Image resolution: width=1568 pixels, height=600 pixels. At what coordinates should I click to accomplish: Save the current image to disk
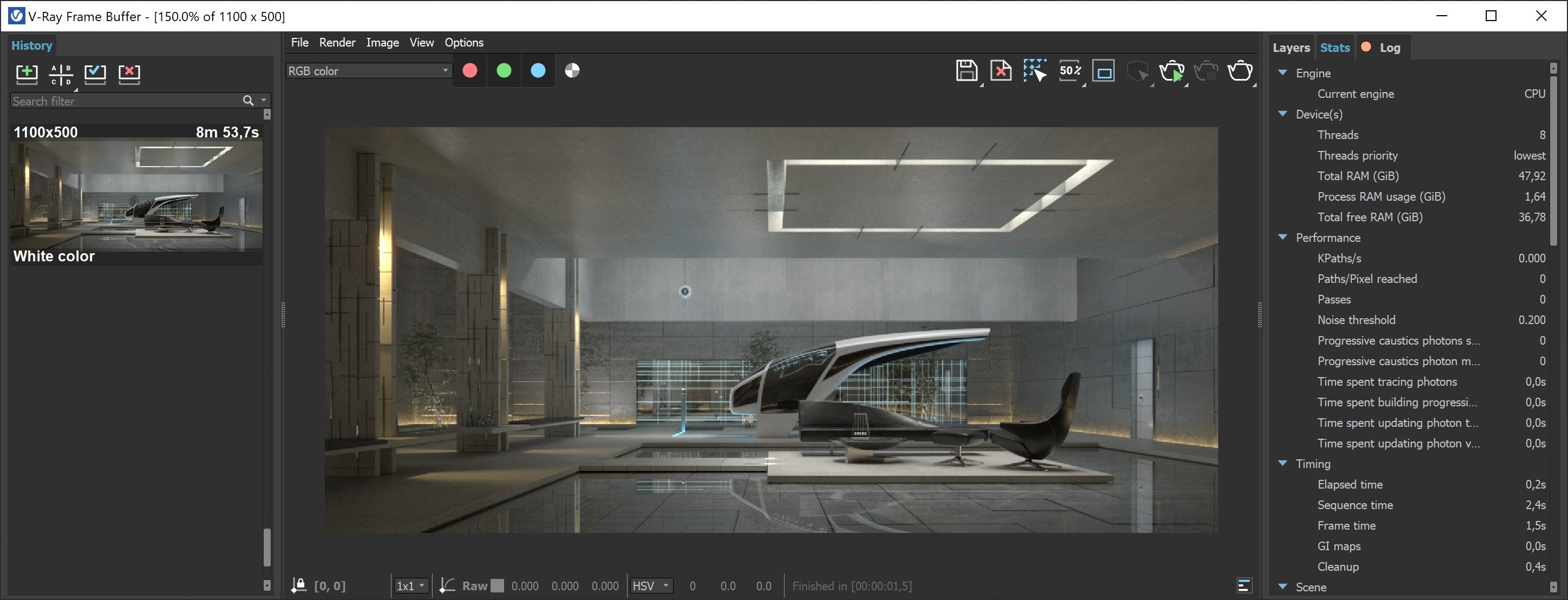point(966,70)
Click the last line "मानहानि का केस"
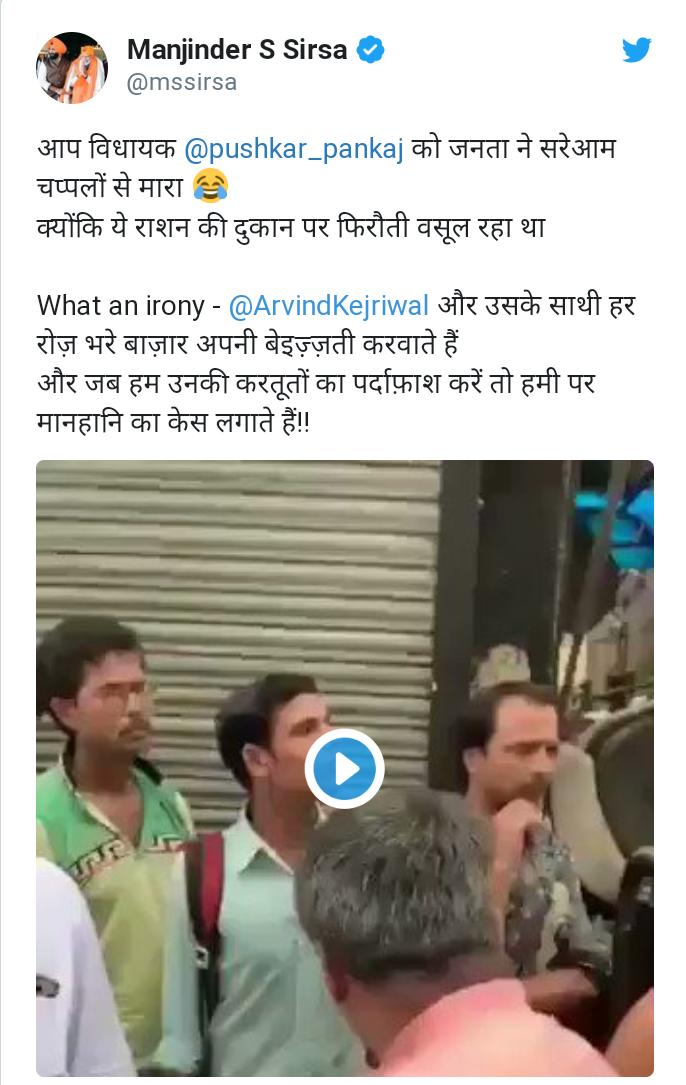This screenshot has height=1085, width=686. (173, 422)
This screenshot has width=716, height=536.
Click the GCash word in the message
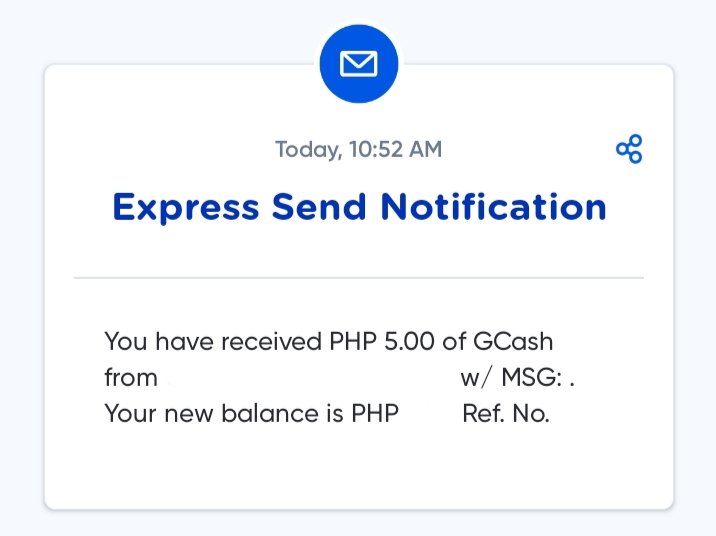(x=513, y=341)
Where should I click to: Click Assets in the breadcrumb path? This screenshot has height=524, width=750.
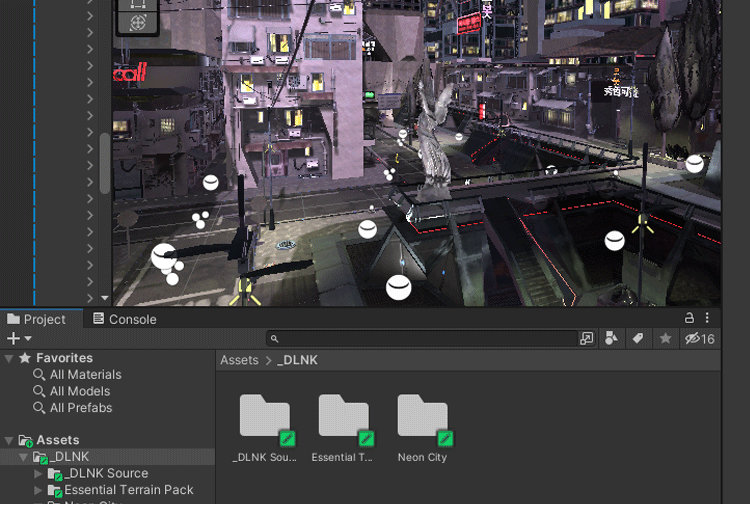pyautogui.click(x=239, y=360)
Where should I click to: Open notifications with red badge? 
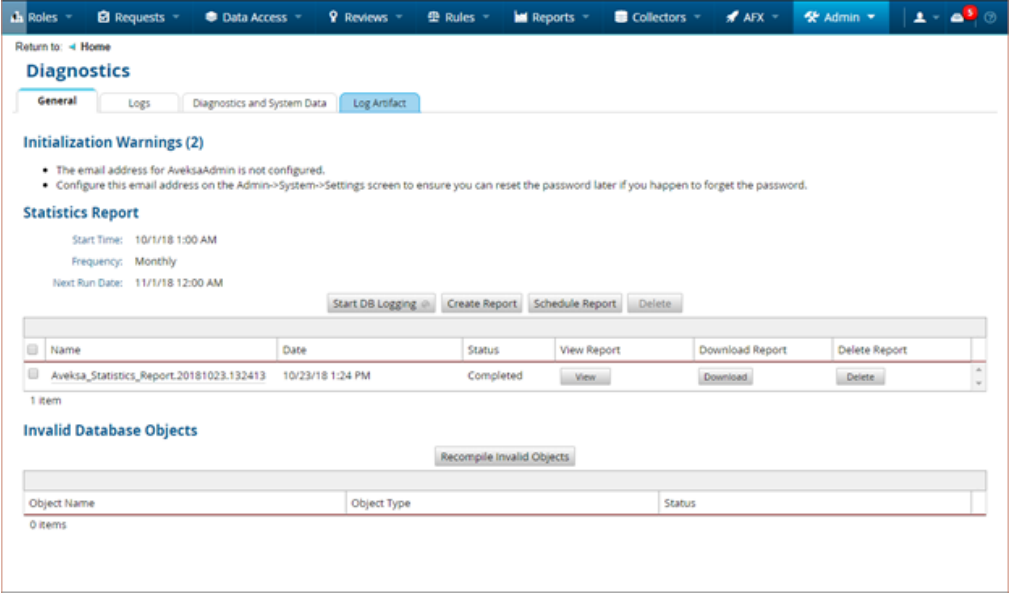(961, 17)
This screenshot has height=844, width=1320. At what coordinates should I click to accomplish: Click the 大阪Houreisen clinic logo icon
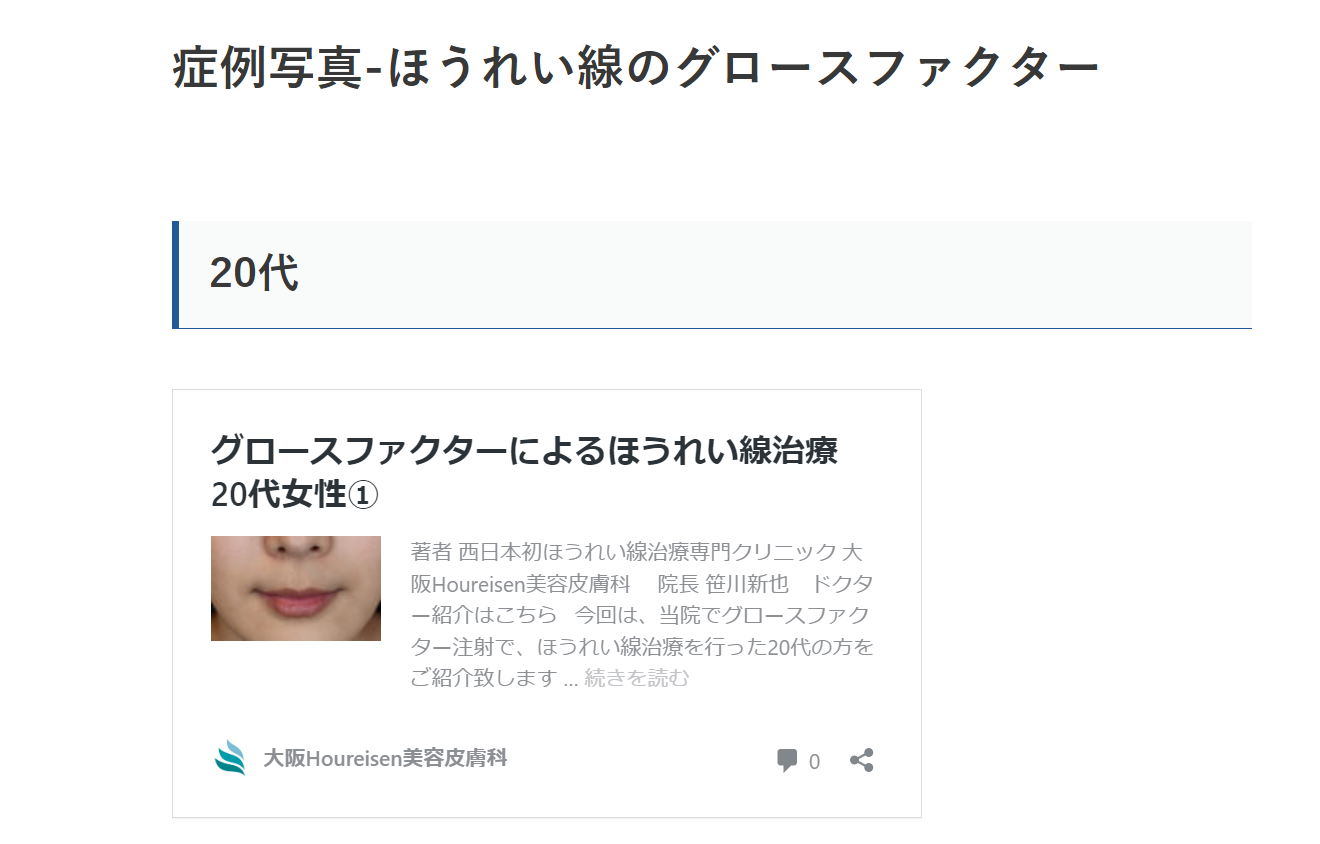(230, 758)
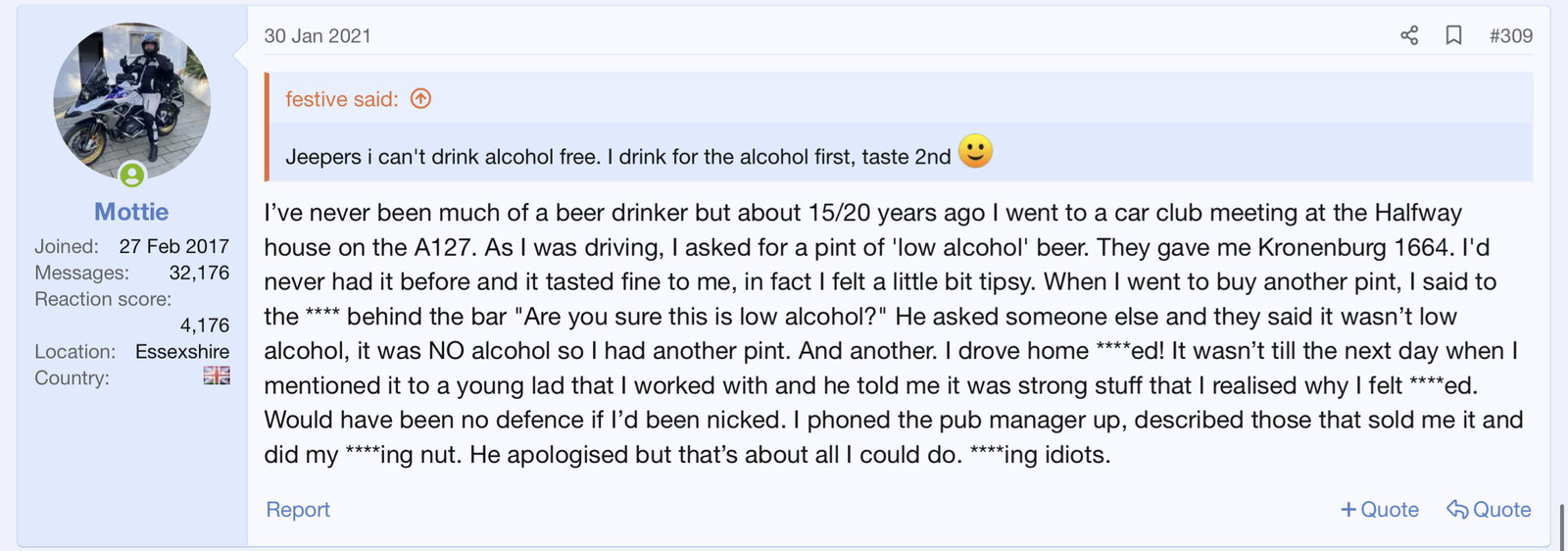
Task: Open the #309 post permalink
Action: pos(1510,36)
::::::::::
▸ Problem details
Arrange the text lines of the data above as a JSON list of strings, one string per line, leaving out blank lines and the pictures.

▸ Written reply
[
  "Image resolution: width=1568 pixels, height=600 pixels. At what coordinates should I click to accomplish: Save the current image to disk",
  "point(966,70)",
  "Click the last line \"मानहानि का केस\"",
  "This screenshot has height=1085, width=686. (173, 422)",
  "This screenshot has width=716, height=536.",
  "Click the GCash word in the message",
  "(x=513, y=341)",
  "Where should I click to: Click Assets in the breadcrumb path? This screenshot has height=524, width=750.",
  "pyautogui.click(x=239, y=360)",
  "Where should I click to: Open notifications with red badge? ",
  "(961, 17)",
  "This screenshot has height=844, width=1320. At what coordinates should I click to accomplish: Click the 大阪Houreisen clinic logo icon",
  "(230, 758)",
  "Task: Open the #309 post permalink",
  "Action: pos(1510,36)"
]